Oracle avait en grande partie motivé son rachat de Sun par sa volonté de posséder les technologies Java. Larry Ellison multiplie depuis les annonces autour de la plate-forme. Ainsi après avoir exprimé son désir de voir ce langage intégrer les netbooks, Oracle souhaite désormais en faire une brique essentielle du futur de la suite bureautique OpenOffice.

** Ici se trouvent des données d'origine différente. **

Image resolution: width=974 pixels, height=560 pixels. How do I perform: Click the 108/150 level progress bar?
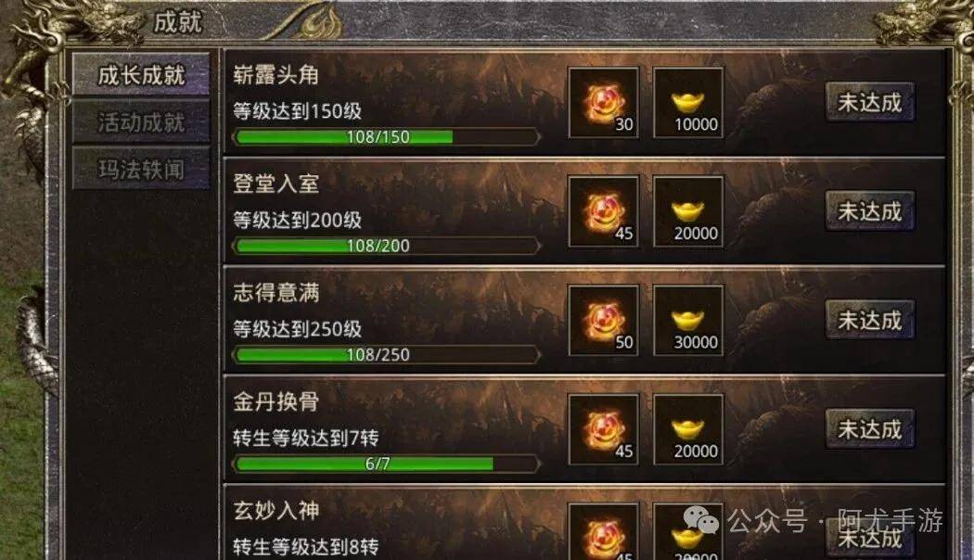pos(387,136)
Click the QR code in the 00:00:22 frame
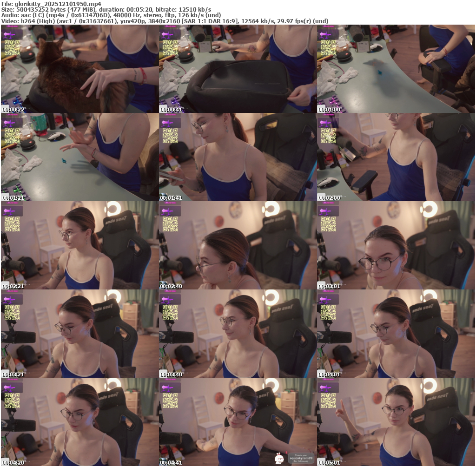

Lors de la conférence JavaOne, Larry Ellison a ainsi adressé un message aux développeurs du projet Open Source, les encourageant à construire rapidement des librairies pour JavaFX. Ce langage de développement, présenté comme un concurrent d'AIR et FLex d'Adobe, et de Silverlight(Microsoft) dans la conception d'applications Internet riches (RIA).

Ajax devrait s'effacer derrière Java

Cette annonce du nouveau propriétaire de Java remet donc en cause les déclarations de Jonathan Schwartz, pour qui OpenOffice était amené à évoluer vers Ajax. Pour imposer JavaFX, Oracle devra déjà convaincre les autres contributeurs du projet Open Source, et notamment IBM, Novell et Red Hat, qui jusqu'à présent n'ont pas exprimé leur intérêt à l'égard de JavaFX.

Il est vrai que le code de JavaFX n'a pas à ce jour été versé à la communauté du libre. La technologie est donc pour le moment la propriété exclusive d'Oracle. L'éditeur, pour inciter les développeurs à réécrire OpenOffice en Java, devra sans doute déjà remédier à cette lacune.

Oracle devra surtout rassurer le monde du logiciel libre et les contributeurs des projets sur lesquels Sun est engagé, dont MySQL. Un certain nombre de développeurs craignent de voir l'éditeur brider les projets au nom de ses seuls intérêts.

Mis à jour (Vendredi, 19 Juin 2009 15:58)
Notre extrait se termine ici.